→ **Exercise aim**
Swap "computer-use agent" for "desktop agent" in the data from the line with "Switch to the 首页 home tab" up to and including the line with "click(29, 154)", and give back those lines with nothing else altered.

→ **Supplied data**
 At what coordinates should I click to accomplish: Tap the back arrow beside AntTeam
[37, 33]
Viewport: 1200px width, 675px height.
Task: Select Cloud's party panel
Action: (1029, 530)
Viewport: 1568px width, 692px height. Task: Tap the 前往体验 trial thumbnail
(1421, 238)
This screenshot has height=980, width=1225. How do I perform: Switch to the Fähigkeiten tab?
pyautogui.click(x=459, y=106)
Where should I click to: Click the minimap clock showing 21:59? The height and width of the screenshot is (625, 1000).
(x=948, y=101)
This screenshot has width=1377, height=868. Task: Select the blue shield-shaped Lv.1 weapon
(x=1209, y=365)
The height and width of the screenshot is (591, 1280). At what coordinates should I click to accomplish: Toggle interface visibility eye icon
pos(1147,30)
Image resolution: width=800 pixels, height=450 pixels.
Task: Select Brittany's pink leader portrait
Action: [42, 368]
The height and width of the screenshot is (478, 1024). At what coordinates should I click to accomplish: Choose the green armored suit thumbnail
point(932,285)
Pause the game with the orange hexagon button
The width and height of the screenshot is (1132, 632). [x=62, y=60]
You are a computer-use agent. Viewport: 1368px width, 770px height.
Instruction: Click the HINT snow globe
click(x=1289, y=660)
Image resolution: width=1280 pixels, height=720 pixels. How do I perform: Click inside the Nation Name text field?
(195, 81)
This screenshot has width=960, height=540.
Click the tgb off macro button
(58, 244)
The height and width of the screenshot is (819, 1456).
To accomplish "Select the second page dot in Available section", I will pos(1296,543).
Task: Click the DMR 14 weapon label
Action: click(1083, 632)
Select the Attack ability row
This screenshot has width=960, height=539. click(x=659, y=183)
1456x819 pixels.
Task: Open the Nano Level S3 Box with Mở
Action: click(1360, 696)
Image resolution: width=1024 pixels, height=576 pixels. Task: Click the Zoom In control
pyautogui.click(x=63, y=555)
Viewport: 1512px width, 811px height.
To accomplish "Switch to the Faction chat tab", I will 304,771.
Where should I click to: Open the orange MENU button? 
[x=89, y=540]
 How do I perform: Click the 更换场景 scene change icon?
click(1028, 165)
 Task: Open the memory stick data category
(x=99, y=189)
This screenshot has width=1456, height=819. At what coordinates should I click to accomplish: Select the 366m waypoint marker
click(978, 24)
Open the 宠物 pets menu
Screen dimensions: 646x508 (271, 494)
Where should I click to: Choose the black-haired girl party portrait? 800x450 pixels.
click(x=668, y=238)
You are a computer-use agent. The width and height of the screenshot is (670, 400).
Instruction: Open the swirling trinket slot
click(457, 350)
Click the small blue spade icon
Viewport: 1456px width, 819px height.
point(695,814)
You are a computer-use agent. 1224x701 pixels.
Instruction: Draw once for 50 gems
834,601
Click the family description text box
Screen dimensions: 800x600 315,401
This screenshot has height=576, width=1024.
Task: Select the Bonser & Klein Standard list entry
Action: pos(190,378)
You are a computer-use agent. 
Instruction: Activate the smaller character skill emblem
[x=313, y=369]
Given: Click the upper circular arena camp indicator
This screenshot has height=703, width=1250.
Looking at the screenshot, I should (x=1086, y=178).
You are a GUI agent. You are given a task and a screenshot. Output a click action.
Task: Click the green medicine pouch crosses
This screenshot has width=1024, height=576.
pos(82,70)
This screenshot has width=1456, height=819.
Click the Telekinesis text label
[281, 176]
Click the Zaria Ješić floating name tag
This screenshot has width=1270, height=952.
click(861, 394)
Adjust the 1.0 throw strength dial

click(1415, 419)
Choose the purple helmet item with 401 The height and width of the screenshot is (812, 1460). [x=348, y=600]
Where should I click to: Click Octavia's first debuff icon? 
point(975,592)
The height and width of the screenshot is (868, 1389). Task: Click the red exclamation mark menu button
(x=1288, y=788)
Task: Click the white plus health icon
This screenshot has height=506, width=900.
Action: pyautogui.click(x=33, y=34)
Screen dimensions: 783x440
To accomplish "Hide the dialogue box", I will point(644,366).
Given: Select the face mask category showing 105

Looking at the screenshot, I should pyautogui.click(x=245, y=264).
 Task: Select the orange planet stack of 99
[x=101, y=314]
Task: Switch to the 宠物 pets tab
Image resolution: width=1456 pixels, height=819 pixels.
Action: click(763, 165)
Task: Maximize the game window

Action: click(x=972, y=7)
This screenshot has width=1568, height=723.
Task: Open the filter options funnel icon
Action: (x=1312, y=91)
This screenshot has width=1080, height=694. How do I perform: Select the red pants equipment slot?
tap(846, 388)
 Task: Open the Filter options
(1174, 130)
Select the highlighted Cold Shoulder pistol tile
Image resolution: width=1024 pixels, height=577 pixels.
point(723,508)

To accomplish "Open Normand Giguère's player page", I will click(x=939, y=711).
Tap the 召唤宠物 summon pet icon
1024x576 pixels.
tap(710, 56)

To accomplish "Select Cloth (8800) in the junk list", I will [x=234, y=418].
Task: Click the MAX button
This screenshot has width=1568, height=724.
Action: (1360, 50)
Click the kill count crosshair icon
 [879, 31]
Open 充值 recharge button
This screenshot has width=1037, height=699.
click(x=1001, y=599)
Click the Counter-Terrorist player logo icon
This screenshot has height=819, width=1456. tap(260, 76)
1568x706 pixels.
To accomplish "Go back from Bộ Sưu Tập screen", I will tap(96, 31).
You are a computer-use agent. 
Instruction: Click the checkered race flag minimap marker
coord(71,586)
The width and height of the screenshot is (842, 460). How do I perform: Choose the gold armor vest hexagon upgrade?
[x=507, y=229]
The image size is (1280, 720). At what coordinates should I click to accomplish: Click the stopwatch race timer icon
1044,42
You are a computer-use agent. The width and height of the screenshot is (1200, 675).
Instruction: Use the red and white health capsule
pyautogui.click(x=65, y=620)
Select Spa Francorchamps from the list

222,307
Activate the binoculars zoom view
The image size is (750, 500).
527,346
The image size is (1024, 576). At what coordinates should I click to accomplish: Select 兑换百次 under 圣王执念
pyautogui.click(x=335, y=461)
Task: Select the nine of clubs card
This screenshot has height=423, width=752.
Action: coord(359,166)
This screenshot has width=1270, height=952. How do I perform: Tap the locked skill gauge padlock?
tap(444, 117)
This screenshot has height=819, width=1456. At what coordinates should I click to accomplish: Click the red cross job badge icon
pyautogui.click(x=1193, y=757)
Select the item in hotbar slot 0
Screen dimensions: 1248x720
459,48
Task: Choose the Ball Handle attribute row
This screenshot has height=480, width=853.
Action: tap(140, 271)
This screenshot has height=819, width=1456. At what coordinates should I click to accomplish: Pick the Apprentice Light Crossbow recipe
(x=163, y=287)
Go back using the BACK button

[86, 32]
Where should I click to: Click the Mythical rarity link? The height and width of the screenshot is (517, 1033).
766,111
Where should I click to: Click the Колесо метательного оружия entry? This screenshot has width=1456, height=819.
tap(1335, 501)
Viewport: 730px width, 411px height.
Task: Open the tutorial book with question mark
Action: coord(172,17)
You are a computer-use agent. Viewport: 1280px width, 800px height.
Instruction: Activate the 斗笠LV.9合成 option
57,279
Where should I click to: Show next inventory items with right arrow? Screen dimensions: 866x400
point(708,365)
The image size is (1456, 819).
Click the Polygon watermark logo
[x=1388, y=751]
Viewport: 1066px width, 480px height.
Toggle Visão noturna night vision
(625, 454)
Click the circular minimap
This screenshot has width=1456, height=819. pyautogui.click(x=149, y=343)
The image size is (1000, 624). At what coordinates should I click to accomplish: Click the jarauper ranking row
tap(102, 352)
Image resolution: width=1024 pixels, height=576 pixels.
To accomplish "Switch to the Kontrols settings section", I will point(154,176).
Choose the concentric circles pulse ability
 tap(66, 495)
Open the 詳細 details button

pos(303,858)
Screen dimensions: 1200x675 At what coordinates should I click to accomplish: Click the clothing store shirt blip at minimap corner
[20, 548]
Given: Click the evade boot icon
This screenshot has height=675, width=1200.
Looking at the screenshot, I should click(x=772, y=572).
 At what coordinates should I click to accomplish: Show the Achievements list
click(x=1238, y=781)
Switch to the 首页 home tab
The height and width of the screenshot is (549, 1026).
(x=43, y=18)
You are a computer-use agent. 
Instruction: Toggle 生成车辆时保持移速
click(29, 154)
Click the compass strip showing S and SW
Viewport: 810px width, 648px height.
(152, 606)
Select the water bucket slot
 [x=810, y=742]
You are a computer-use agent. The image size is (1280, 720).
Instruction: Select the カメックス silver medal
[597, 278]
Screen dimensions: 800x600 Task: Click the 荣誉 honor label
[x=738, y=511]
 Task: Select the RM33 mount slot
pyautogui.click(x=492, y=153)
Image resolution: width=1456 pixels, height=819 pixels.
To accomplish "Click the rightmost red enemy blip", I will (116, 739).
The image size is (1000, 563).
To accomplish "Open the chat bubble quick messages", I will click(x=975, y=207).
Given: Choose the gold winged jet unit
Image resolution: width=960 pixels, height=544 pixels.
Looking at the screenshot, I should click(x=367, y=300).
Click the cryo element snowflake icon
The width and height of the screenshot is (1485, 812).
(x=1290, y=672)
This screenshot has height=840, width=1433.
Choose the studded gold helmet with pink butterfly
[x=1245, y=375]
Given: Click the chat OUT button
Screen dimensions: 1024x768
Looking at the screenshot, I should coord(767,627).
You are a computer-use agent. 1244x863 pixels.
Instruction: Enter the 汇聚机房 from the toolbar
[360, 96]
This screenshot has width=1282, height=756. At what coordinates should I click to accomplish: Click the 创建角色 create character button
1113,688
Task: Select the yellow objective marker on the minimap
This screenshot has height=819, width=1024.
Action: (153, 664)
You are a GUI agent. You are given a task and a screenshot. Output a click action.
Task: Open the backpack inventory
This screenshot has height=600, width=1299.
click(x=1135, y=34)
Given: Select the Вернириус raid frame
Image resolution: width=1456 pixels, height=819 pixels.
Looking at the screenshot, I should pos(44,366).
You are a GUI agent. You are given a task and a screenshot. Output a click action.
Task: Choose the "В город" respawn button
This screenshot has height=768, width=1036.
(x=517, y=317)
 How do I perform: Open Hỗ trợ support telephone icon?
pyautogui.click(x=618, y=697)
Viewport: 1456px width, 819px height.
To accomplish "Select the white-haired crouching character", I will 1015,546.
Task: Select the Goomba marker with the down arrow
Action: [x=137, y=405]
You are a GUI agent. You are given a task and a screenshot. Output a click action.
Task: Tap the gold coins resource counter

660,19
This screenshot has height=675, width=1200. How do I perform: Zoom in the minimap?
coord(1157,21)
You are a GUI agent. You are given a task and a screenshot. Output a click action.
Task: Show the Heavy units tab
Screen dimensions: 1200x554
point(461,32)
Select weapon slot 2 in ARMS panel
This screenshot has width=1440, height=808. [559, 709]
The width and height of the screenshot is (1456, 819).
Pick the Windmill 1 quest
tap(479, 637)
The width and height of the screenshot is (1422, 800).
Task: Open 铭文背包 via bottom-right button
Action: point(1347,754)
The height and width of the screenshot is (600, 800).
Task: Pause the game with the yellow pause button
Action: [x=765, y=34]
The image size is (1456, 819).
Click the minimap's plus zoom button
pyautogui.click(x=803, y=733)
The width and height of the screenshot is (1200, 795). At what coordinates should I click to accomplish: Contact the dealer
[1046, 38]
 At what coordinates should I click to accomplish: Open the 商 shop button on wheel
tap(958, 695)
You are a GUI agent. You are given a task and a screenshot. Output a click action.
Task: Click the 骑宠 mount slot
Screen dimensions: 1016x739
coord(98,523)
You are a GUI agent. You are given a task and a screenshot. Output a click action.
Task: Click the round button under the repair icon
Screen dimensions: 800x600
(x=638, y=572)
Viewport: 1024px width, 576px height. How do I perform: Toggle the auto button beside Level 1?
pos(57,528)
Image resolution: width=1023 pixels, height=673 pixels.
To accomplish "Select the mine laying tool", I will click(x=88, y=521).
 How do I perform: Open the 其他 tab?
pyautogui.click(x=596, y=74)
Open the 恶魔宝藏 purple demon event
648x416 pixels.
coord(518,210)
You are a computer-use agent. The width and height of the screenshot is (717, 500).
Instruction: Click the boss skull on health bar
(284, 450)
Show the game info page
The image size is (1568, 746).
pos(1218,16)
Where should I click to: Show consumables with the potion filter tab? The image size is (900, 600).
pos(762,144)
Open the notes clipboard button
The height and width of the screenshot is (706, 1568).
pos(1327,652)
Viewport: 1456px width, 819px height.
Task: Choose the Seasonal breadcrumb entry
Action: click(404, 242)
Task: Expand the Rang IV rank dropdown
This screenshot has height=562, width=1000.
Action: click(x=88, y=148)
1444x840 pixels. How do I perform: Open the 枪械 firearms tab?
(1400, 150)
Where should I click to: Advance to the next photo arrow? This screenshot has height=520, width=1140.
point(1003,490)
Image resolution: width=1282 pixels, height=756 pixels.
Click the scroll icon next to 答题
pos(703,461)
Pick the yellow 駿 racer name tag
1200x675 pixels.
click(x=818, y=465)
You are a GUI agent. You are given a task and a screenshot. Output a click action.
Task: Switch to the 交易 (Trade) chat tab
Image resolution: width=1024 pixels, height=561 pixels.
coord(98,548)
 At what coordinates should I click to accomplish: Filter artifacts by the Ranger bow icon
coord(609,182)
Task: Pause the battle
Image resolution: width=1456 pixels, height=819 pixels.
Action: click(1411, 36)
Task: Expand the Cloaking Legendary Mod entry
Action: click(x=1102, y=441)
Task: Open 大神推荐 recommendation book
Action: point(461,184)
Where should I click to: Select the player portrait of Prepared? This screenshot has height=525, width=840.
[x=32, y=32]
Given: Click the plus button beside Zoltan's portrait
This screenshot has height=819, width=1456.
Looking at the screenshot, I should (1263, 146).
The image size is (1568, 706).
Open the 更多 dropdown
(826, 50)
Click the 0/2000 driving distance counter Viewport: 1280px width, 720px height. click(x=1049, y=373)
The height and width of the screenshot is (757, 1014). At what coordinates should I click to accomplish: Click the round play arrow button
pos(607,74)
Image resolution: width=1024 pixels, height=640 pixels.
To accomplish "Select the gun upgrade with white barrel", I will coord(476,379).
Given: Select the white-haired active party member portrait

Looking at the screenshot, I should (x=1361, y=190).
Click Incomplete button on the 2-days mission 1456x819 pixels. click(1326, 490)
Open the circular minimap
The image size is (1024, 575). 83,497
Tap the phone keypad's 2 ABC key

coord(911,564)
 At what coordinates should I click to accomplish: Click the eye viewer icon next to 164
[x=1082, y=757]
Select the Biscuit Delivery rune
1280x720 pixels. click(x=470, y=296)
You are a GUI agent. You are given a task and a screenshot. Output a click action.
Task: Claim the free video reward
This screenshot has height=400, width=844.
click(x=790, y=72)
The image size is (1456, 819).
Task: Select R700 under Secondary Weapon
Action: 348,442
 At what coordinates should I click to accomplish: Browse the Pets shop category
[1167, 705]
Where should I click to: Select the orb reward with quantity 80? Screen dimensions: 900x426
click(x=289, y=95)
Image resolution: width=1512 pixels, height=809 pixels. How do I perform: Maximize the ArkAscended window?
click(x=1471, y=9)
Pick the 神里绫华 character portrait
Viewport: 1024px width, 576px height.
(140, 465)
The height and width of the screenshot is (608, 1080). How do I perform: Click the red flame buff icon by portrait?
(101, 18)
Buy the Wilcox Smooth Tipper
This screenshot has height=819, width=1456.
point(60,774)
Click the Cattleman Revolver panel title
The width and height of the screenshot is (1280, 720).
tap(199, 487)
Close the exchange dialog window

→ **Completed exercise**
Switch to the 首页 home tab
The height and width of the screenshot is (549, 1026).
(x=43, y=18)
You are a desktop agent. 
Instruction: Toggle 生成车辆时保持移速
click(29, 154)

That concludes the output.